Особых еврейских целей у этих людей, разумеется, не было – как не было особых немецких целей у немецких чиновников и технократов царской России. Напротив, государство могло использовать их в качестве нелицеприятных полицейских и полномочных представителей именно потому, что они обладали меркурианскими навыками и отличались меркурианской чуждостью. Возникновение национальных государств сделало внутреннюю чуждость невозможной (черты, которые раньше гарантировали лояльность, теперь свидетельствовали об измене), но Советский Союз не был ни аполлонийской империей, ни национальным государством, а советские евреи не были обычными меркурианцами. До середины 1930-х годов СССР был бескомпромиссно универсалистским государством-кентавром, стремившимся создать идеальное сочетание меркурианства и аполлонизма (с временным упором на первое по причине российской склонности к последнему). Евреи играли в этом эксперименте ключевую роль и потому, что были традиционными меркурианцами, и потому, что искренне стремились превратиться в аполлонийцев. Родители наделили их навыками, необходимыми для успеха в советском обществе, а восстание против родителей сделало их образцом советского интернационализма. Евреи были относительно многочисленны в коридорах власти вследствие их традиционной энергии и образованности, а также вследствие их чрезвычайной преданности социализму (еврейскому нееврейству). Аполлонизированные меркурианцы приносили больше пользы, чем меркуризированные аполлонийцы.

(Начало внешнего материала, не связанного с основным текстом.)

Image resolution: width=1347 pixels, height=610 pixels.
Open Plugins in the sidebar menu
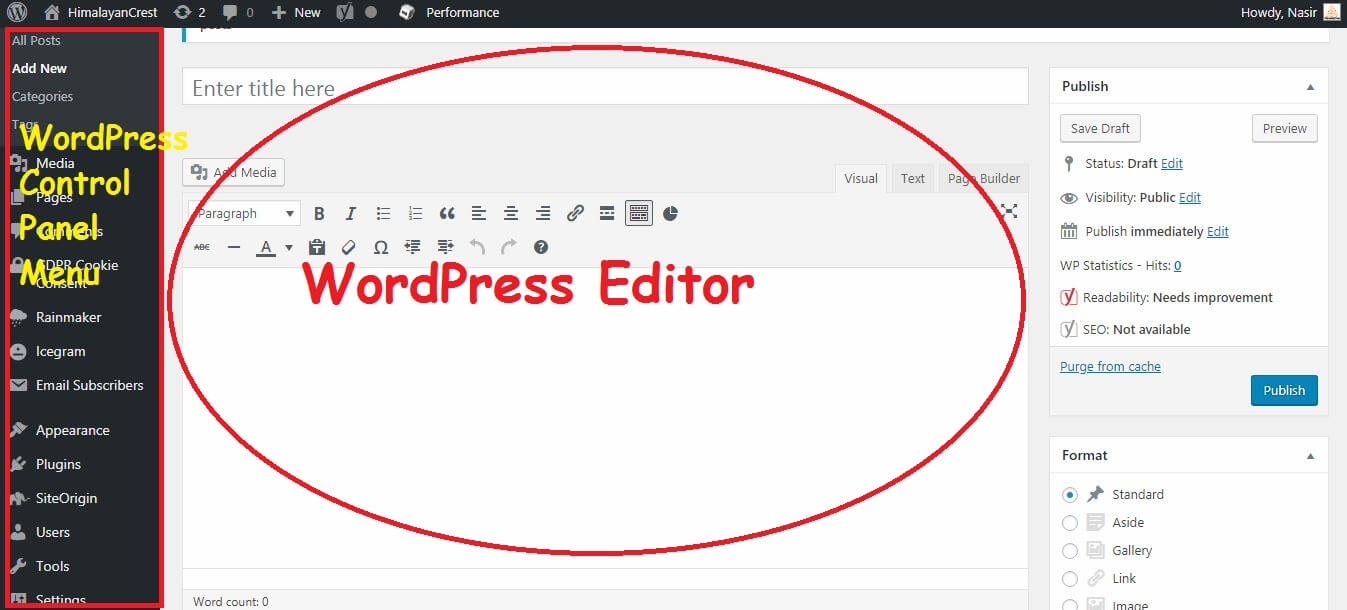click(x=58, y=464)
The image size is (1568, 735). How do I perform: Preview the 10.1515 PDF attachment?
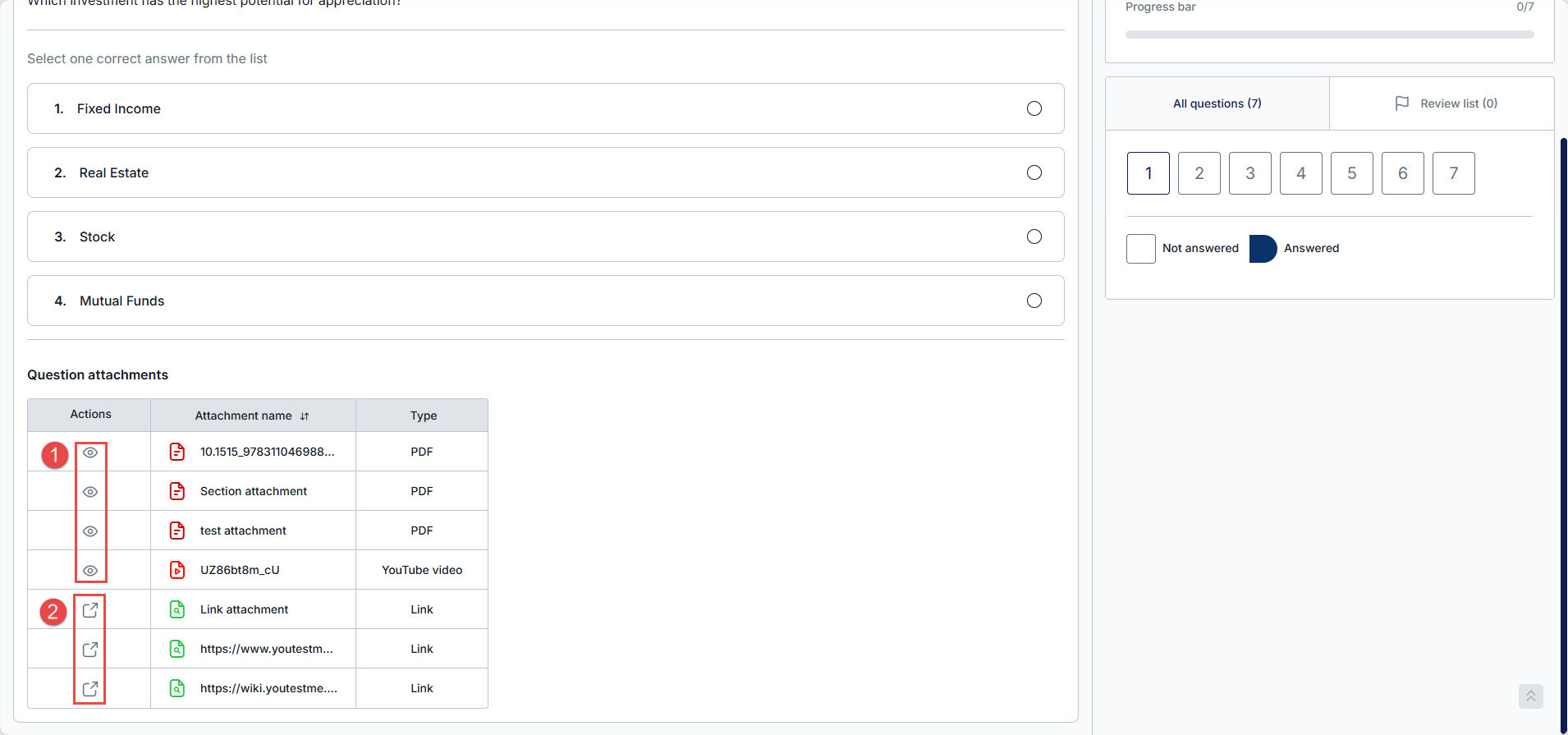click(x=90, y=452)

Так или иначе, в начале 1937 года Годл боялась переписываться с сестрами, но имела неплохие шансы жить в элитном доме в центре Москвы (по соседству с Меромской, Гайстер, Орловой, Маркиш и многими другими); ездить отдыхать на Черноморское побережье и Северный Кавказ и иметь дачу, допуск в спецмагазины и няню или домработницу из деревни (у Маркишей были обе).
Если бы в 1930-е годы Годл написала мемуары, речь в них шла бы о ее революционной молодости. В воспоминаниях Годл не было ни детства (если не считать краткой вступительной части о бедности семьи), ни Касриловки, ни Тевье. Не было зрелости и старости. Революция превратила прежних революционеров в “старых большевиков”, а работой старых большевиков было вспоминать (или предвкушать) революционную молодость. Советское настоящее 1930-х годов принадлежало счастливому детству дочерей Годл.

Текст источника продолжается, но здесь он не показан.